A valorização efectiva dos salários e pensões e o explícito compromisso de reposição de salários, rendimentos e direitos roubados, incluindo nas prestações sociais.
Ou seja, a concretização de uma nova política que aposte de uma forma clara num novo modelo de repartição do rendimento, em favor do factor trabalho e de valorização do trabalho.
A opção por uma política orçamental de combate ao despesismo, à despesa sumptuária, baseada numa componente fiscal de aumento da tributação dos dividendos e lucros do grande capital, e de alívio dos trabalhadores e das pequenas e médias empresas, garantindo as verbas necessárias ao funcionamento eficaz do Estado e do investimento público.
Uma opção que tem que ter em conta o reforço dos meios financeiros das autarquias para que elas possam rapidamente acelerar o investimento público, para além da necessária dinamização do investimento a cargo da administração central.
Uma opção que implica um novo olhar para o território, a concretização de uma efectiva política de descentralização, com valorização do Poder Local e a reposição dos meios financeiros indispensáveis à prossecução das suas competências, com a criação das regiões administrativas e a devolução ao povo das freguesias agora roubadas, do aumento do investimento público e em particular, do plano de investimentos da administração central, de uma gestão democrática dos fundos comunitários privilegiando os programas operacionais regionais.

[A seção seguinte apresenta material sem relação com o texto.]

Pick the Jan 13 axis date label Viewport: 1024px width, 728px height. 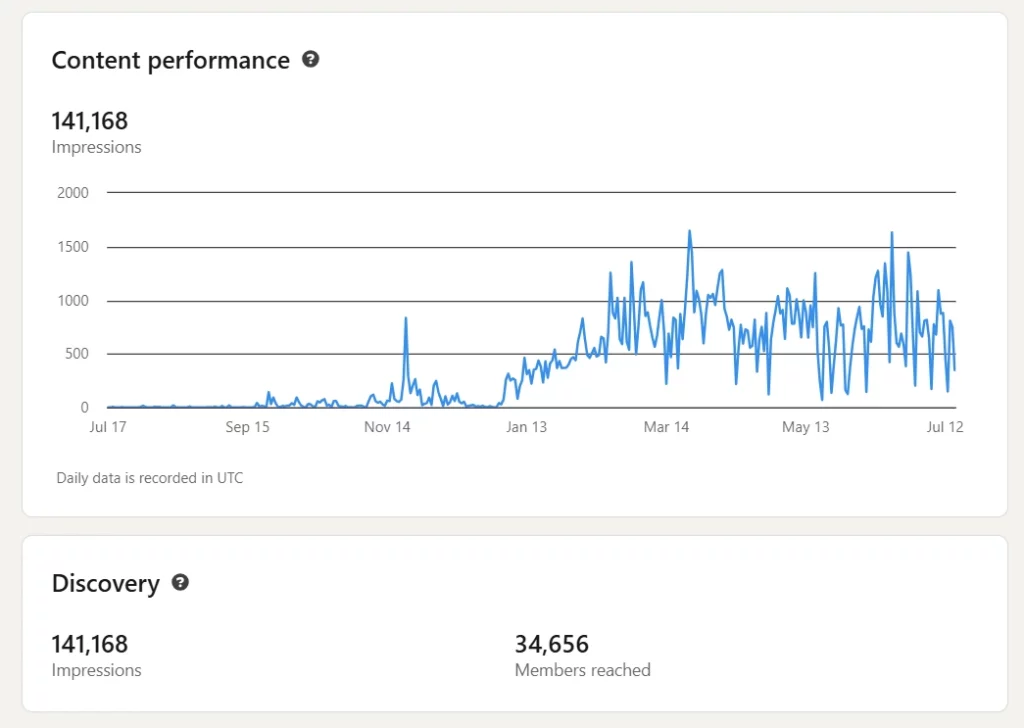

Uma política de defesa e recuperação dos serviços públicos, em particular nas funções sociais do Estado (saúde, educação e segurança social), reforçando os seus meios humanos e materiais, como elemento essencial à concretização dos direitos do povo e ao desenvolvimento do País.
A assunção de uma política soberana e a afirmação do primado dos interesses nacionais nas relações com a União Europeia, diversificando as relações económicas e financeiras e adoptando as medidas que preparem o País face a uma saída do Euro, seja por decisão do povo português, seja por desenvolvimentos da crise da União Europeia.
É esta a política de que o nosso país precisa e que os trabalhadores e as populações merecem.